=== PAGE EXTRACT ===
Wednesday, July 23, 2014

Surprise Priest!

This weekend on a whim I levelled my Gnome Priest from eighty-eight to ninety and have been derping around the Timeless Isle and feeling ridiculously underpowered in any and all group content. It turns out a hundred item levels is a pretty massive power deficit.

I've been pleasantly surprised at how fun Shadow is. It's really not too DoT heavy, and has plenty of instants for movement. I've always complained about multi-dotting, but it's so powerful that I've started liking it. Priests are squishy as hell! I've been making heavy use of speed bubble and renew just to stay alive against larger elites.

Discipline healing has a fantastic niche in Power Word: Shield. I think of it as a universal stop-someone-from-dying button, and Penance backs it up nicely as an instant heal. And... that's about it. Everything else is a two second cast, during which you just sit and wait for your cast bar to move. Coming from a Monk who can start casting an efficient heal and then transform it into a huge heal mid cast, watching my Various Heal casts slowly drip out seems underpowered and really unresponsive. In a truly dangerous healing environment the situation can and will change in the two seconds it takes to cast a spell.
=== INFORMATION SUPPLIED ===
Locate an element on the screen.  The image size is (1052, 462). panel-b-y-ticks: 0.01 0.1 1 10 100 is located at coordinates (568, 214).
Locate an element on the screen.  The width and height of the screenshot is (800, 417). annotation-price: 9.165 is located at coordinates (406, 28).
===
| TASKS TO PERFORM |
**1.** From the blog post about levelling a Gnome Priest, list the four Priest abilities the writer names as ways to keep a character alive.
**2.** Answer these questions from the Gnome Priest blog post.
(a) From what level to what level did the writer take the Gnome Priest?
(b) What other class does the writer compare Discipline healing with?
(c) How long does the cast take for most Discipline spells other than Power Word: Shield and Penance?
**3.** Carry the blog post about the Gnome Priest on past its last sentence.

| RESULTS OF THE TASKS |
**1.**
Speed bubble
Renew
Power Word: Shield
Penance

**2.**
(a) From eighty-eight to ninety.
(b) Monk.
(c) Two seconds.

**3.**
Any raid healer knows the way to make your number bigger is to focus on AoE healing. Unfortunately Discipline's AoE is really terrible.

I've talked about Prayer of Mending before: I called it a "dumb" heal. As opposed to a smart heal which heals the person who needs it most, the dumb heal will choose someone who doesn't need it and do nothing until it expires. But it's still mana-efficient most of the time so I use it on CD.

Prayer of Healing is the "direct" AoE heal. It's quite powerful, but has the utterly bizarre restriction of only hitting people in the same party group as the target. If this spell was designed today there is no question it would use smart healing to choose targets. Instead, I have to rejigger my interface so I can see who is in which party. How has this vanilla WoW bullshit survived so many expansions?

I might try Holy eventually, but I'm enjoying Disc for the moment despite all the whinging. Somewhat ironically (if you know me) I've been mostly ignoring the other of Discipline's strengths, Atonement healing through damage. I think I'll get to it eventually... I'm finding the main healing spells challenging enough to master for the moment. I'll keep working on my gear and hopefully soon do some 25-man Priest healing with my guild's alt raid.

On the Monk front, I'm finally done with the Island, which has left me without much to do. I suppose this explains the Priest.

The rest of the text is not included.